Henry H. Mormann died on April 24th, 1934, at Springfield State Hospital where he had been a patient since September 12th, 1928. On November 2d 1936, the Mayor and City Council of Baltimore City filed a
claim against his estate for money alleged to have been expended by it for the maintenance of the said Henry H. Mormann while an inmate in said hospital. This claim was filed before the filing of the final administration account. On June 4th, 1937, R. Legare Webb, administrator of the estate, notified the Mayor and City Council in writing of his refusal to pay this claim. Within nine months thereafter, on February 28th, 1938, the Mayor and City Council entered suit to recover the amount of its claim. From the ruling of the court in refusing his two prayers the appellant excepted.
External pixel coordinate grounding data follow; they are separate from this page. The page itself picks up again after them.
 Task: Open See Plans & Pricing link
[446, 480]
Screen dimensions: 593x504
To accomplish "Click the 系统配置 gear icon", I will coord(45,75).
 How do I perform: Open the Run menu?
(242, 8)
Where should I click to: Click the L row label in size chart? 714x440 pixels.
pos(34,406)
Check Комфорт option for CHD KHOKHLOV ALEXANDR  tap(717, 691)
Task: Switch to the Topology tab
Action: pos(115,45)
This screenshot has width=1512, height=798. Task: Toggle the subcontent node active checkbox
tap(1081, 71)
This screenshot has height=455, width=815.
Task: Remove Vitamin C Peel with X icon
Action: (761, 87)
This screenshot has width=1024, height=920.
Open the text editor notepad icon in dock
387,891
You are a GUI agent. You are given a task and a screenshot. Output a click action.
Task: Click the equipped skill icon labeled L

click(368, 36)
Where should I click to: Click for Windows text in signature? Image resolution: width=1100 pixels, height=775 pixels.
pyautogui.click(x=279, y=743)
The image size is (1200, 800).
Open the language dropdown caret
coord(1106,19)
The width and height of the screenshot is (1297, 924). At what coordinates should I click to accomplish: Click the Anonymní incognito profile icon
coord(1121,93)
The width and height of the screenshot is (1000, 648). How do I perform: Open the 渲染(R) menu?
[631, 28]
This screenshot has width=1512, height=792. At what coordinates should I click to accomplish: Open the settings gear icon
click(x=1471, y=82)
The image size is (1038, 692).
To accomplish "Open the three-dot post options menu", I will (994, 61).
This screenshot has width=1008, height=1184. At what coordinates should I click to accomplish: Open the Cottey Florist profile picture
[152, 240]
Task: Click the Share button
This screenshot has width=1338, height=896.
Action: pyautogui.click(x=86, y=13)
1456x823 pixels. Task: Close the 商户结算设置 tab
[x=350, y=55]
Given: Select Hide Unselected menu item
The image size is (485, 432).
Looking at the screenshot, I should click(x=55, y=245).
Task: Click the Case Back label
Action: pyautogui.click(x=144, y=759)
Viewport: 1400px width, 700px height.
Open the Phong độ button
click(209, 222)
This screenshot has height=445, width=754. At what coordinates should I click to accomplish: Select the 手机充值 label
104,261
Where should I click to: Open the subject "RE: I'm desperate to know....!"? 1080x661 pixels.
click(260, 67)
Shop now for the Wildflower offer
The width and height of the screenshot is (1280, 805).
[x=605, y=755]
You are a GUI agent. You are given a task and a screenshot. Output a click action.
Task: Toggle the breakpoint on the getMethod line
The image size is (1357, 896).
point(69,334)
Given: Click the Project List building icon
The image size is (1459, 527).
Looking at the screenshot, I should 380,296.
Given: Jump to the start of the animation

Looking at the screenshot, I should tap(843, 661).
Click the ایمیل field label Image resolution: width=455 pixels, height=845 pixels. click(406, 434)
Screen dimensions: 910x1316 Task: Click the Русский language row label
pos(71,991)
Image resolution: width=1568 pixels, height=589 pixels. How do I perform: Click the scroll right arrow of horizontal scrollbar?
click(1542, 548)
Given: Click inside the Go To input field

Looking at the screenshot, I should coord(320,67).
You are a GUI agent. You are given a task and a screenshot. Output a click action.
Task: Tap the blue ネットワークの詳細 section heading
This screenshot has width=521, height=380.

Article 43, § 63, Code 1939, provides as follows: "Any expenses incurred by the authorities of any city, town or county in maintaining in a hospital, or in a temporary place for the reception of the sick, a patient who is not a pauper shall be deemed to be a debt due from such patient to the authorities aforesaid, and may be recovered from him at any time within twelve months after the discharge from such hospital or place of reception, or from his estate, in the event of his dying in such hospital." The single question before this court on appeal is, all other questions having been abandoned by the appellant, does the limitation of twelve months imposed by the statute above referred to, apply as a special limitation against his estate in the event of a patient dying within the institution.
This court said in the case of Healy v. State, 115 Md. 377, at page 379, 80 A. 1074, at page 1076, "Primarily, the intention of the Legislature must be sought in the words employed to express it. If the meaning of the language used be plain and unambiguous, the Legislature must be understood to intend what is plainly expressed and nothing then remains but to give the intent effect. If the words of the law seem to be of doubtful import, it may then perhaps become necessary to look beyond them in order to ascertain what was the legislative mind at the time the law was enacted, what the circumstances were under which the action was taken, what evil, if any, was meant to be redressed, and what was the leading object
of the law." Stoll v. Baltimore, 163 Md. 282, 292, 162 A. 267;Baltimore v. Home Credit Company, 165 Md. 57, 64, 166 A. 604, 167 A. 552; Davis v. Board of Education, 166 Md. 118, 121,170 A. 590; State v. Fleming, 173 Md. 192, 196, 195 A. 392. The above statute was enacted as chapter 155 section 10 of the Acts of 1882 and an examination of the Journals of the Legislature at the time of the enactment of the statute does not reveal the intent of the Legislature.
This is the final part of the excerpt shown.